→ Records shown

>>>>

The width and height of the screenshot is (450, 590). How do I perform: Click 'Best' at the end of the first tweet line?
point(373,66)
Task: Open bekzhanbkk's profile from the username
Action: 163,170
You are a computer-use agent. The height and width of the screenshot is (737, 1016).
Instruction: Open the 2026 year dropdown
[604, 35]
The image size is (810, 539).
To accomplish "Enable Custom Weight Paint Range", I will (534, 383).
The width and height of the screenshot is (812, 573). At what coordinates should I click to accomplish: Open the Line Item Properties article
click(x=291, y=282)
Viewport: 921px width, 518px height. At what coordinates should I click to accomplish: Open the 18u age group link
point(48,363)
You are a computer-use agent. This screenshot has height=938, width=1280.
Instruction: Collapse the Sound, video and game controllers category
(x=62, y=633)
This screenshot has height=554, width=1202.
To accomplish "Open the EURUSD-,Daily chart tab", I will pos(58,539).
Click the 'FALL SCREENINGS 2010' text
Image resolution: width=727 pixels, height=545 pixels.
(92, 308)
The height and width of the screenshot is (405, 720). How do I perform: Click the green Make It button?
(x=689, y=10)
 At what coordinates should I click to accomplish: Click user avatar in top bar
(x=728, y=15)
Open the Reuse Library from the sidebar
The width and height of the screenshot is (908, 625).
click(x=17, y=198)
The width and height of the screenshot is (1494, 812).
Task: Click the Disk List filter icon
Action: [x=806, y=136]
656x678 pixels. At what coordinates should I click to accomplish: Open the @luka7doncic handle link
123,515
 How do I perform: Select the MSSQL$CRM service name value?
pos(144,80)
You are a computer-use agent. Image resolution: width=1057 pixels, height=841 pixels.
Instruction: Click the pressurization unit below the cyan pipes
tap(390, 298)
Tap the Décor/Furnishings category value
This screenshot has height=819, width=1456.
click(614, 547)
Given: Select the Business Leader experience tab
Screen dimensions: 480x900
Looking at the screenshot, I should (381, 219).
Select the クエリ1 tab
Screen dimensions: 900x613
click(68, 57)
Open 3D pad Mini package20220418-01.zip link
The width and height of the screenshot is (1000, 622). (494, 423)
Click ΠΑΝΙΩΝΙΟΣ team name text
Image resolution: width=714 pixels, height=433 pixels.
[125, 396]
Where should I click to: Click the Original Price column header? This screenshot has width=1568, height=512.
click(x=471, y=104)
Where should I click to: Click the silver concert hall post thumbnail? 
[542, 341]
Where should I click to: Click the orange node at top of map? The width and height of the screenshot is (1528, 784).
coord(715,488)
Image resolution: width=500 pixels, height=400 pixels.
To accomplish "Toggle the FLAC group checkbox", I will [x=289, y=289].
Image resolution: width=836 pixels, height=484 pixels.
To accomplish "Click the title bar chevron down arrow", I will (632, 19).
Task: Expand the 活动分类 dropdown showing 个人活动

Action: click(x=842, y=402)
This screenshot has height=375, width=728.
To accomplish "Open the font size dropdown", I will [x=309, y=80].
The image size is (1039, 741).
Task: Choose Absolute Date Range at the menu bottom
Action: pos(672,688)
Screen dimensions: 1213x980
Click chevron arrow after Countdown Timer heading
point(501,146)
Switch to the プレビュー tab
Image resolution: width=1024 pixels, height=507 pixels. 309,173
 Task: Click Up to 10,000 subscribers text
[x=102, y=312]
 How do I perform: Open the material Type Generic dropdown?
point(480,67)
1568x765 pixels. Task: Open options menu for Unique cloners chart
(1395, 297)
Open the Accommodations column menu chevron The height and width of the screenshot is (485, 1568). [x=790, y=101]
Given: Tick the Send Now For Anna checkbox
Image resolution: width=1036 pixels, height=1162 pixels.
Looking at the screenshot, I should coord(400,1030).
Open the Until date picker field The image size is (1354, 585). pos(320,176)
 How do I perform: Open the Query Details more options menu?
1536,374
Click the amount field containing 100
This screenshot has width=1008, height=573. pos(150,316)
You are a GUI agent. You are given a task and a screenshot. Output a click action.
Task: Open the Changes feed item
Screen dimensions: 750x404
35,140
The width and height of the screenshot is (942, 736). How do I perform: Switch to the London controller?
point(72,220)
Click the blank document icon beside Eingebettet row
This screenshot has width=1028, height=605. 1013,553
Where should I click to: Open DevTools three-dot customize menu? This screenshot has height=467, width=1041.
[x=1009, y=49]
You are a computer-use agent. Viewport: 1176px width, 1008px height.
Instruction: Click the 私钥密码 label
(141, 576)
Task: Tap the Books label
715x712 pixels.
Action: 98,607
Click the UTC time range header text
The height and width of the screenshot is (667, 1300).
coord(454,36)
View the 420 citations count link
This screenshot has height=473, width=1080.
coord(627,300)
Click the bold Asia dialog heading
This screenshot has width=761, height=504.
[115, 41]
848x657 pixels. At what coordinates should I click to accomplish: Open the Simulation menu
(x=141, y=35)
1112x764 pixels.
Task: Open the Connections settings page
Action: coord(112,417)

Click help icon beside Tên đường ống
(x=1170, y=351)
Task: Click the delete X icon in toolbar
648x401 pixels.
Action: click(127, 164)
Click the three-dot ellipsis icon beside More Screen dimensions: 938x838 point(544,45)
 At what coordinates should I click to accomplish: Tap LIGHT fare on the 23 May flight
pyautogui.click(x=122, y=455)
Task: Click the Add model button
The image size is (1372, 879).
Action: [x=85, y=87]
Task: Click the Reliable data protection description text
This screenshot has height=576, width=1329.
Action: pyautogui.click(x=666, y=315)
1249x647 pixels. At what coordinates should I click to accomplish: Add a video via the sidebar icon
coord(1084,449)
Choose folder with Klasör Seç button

<<<<

→ Task
Look through the data and show every line containing "computer".

→ Result for this task
You are a computer-use agent. The height and width of the screenshot is (737, 1016).
You are a computer-use agent. This screenshot has height=938, width=1280.
You are a computer-use agent. Image resolution: width=1057 pixels, height=841 pixels.
You are a computer-use agent. Viewport: 1176px width, 1008px height.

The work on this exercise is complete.